Metal nanosites-confined hierarchical zeolite for enhanced formic acid dehydrogenation


Ulus N., ŞAHİN V., Elkamel M., YÜKSEL ORHAN Ö., YAVUZ ERSAN H.

Molecular Catalysis, vol.591, 2026 (SCI-Expanded, Scopus) identifier

  • Publication Type: Article / Article
  • Volume: 591
  • Publication Date: 2026
  • Doi Number: 10.1016/j.mcat.2026.115714
  • Journal Name: Molecular Catalysis
  • Journal Indexes: Science Citation Index Expanded (SCI-EXPANDED), Scopus, Chemical Abstracts Core, Chimica, Compendex
  • Keywords: Heterogeneous catalyst, Hierarchical zeolites, Hydrogen storage, Machine learning, Seed-assisted crystallization, Subnanometric metal catalysts
  • Hacettepe University Affiliated: Yes

Abstract

The increasing demand for sustainable energy has made hydrogen important as a clean energy carrier.
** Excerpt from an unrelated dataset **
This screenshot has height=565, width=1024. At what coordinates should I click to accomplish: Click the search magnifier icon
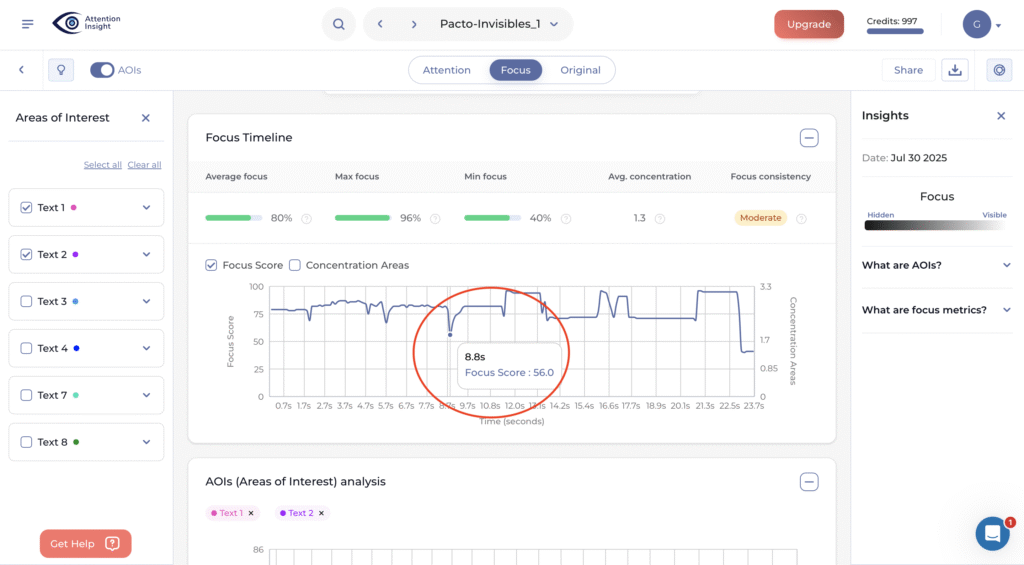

Formic acid (FA), a biomass-derived liquid, is a promising approach for hydrogen storage media due to its high hydrogen content. High-efficiency FA dehydrogenation is a challenging goal, particularly due to difficulties in catalyst design, such as the agglomeration of subnanometric metal nanostructures within porous support materials. In this study, hierarchical MFI zeolites were synthesized via seed-assisted crystallization using a multiple quaternary ammonium-based structure-guiding agent (SDA), and different types of metals (Pd, Co, Ni, and Cu) were confined via ethylenediamine-ligand protection. This integrated synthesis approach ensured the homogeneous positioning of metal nanosites (MNS) within the zeolite lattice structure, creating thermally stabilized nanosheets. The resulting catalysts were tested in FA dehydrogenation reactions, proving that this synthesis approach is effective in designing active and stable catalytic systems. Among these catalysts, Pd(0.2)@hMFI achieved the highest catalytic activity under optimized reaction conditions, obtaining a conversion frequency (TOF) of 1801.25 h-1. The presence of secondary mesoporosity within the hierarchical structure improved mass transfer while enhancing the distribution of homogeneous subnanometric metal sites and their reusability. The catalyst retained >90 % of its initial activity after 5 cycles, proving the stability and cost-effectiveness of hierarchical zeolite-based systems with embedded subnanometric active sites for energy applications. To support and improve the experimental data, machine learning models were developed to predict hydrogen production depending on catalyst type, temperature, time, and FA/SF ratio parameters. The XGBoost model achieved the highest accuracy (RMSE = 0.46 and R2 = 0.998) among the tested models, demonstrating the effectiveness of ensemble learning for reliable H2 prediction.